Between 19:08 CET and 23:04 CET on November 22, 2023, and from 09:38 CET to 10:25 CET on November 23, 2023, customers connected to the Amsterdam infrastructure experienced active flapping of LACP and BGP sessions. At the peak, the total traffic passing through the AMS-IX platform dropped to 2.1 Tb/s. BGP sessions were reduced from 885 to 550 (IPv4) and 800 to 450 (IPv6).
Below is comprehensive overview of the incident, including root cause identification and details of the subsequent measures taken to resolve it. Additionally, we are sharing follow-up actions aimed at limiting the possibility of a similar event in the future.

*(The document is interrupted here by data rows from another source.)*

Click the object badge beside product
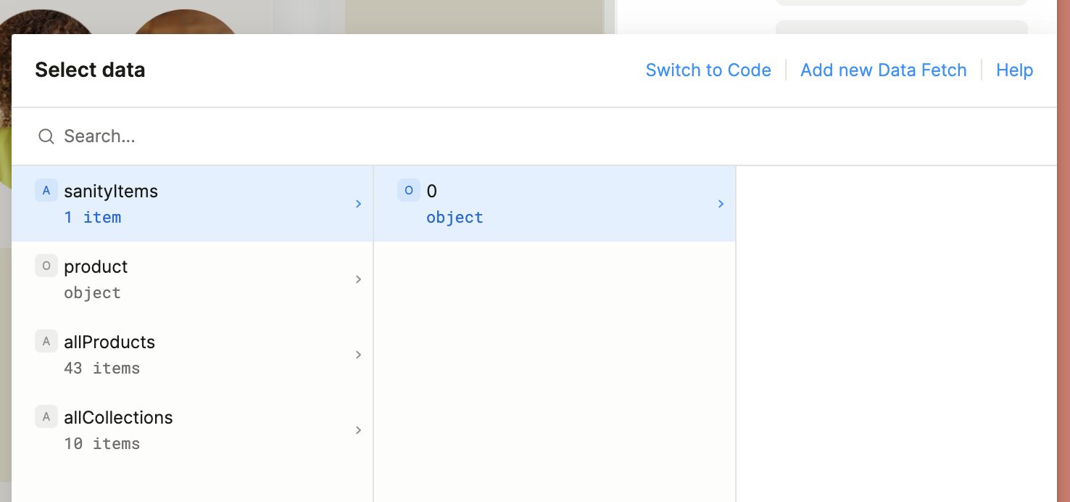 tap(46, 266)
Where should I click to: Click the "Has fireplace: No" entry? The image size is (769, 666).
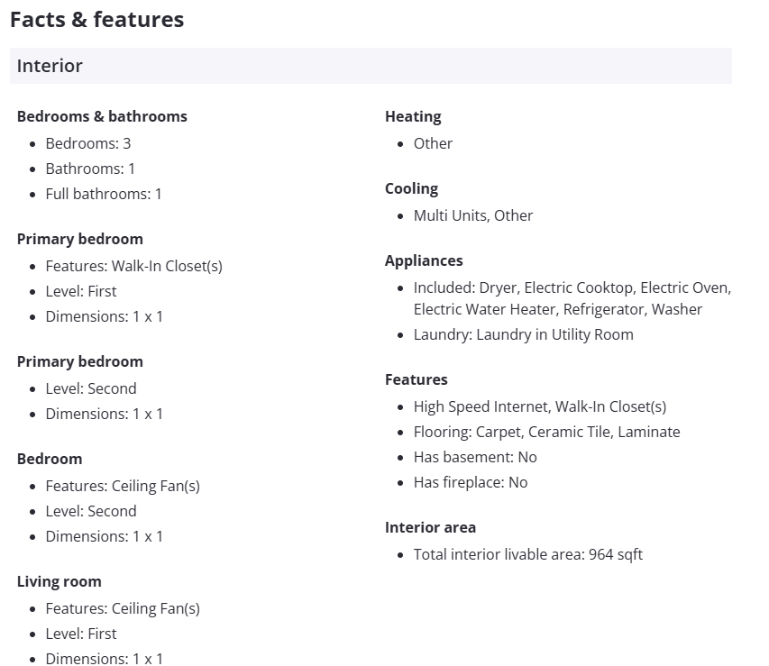click(471, 482)
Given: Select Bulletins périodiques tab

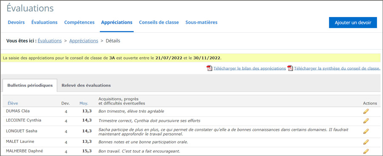Looking at the screenshot, I should tap(30, 85).
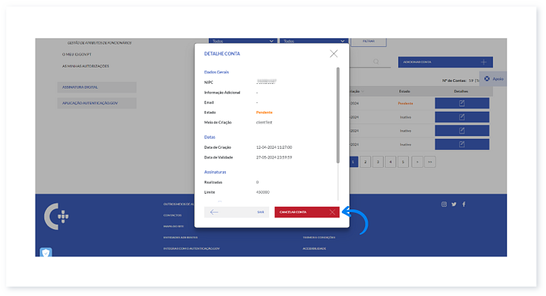Click the search magnifier icon
546x296 pixels.
(x=376, y=62)
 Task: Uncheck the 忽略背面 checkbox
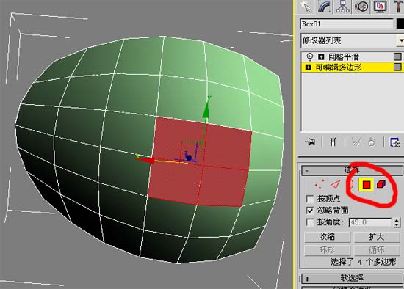[310, 211]
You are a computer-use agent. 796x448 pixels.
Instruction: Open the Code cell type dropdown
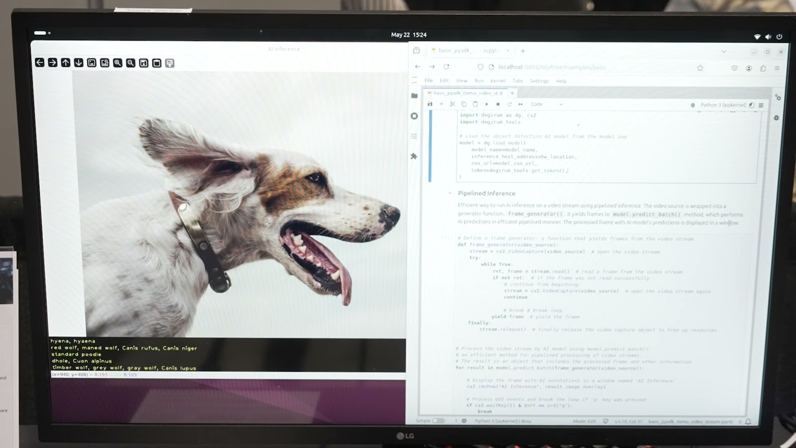[x=546, y=105]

LACP Leakage originated from a Juniper PE switch (stub-eq5-247), which actively propagated LACP packets from customer-owned equipment.
These LACP packets triggered the teardown of LACP LAGs for other customers on both Juniper and Extreme (SLX) switches. The resulting flapping induced resource starvation and full buffers, leading to RSVP timeout errors. Impacted Juniper PEs aggressively sent RSVP Path Error messages introducing further issues on the Extreme SLXs.
Why did this Happen
Even though mitigation techniques, such as applying LACP access control lists on all LACP links, were in place, the LACP generating customer equipment was connected to a non-LACP link on a Juniper switch.
The Juniper out-LACP ACL was not fully operational, resulting in flapping sessions affecting other customers on the Juniper PE. The investigation uncovered that the out-LACP ACL on the Extreme SLXs did not perform as anticipated. AMS-IX Engineers confirmed the ACL's past functionality, but it remains unclear whether this deviation is due to a bug or a change in syntax since the last SLX version upgrade.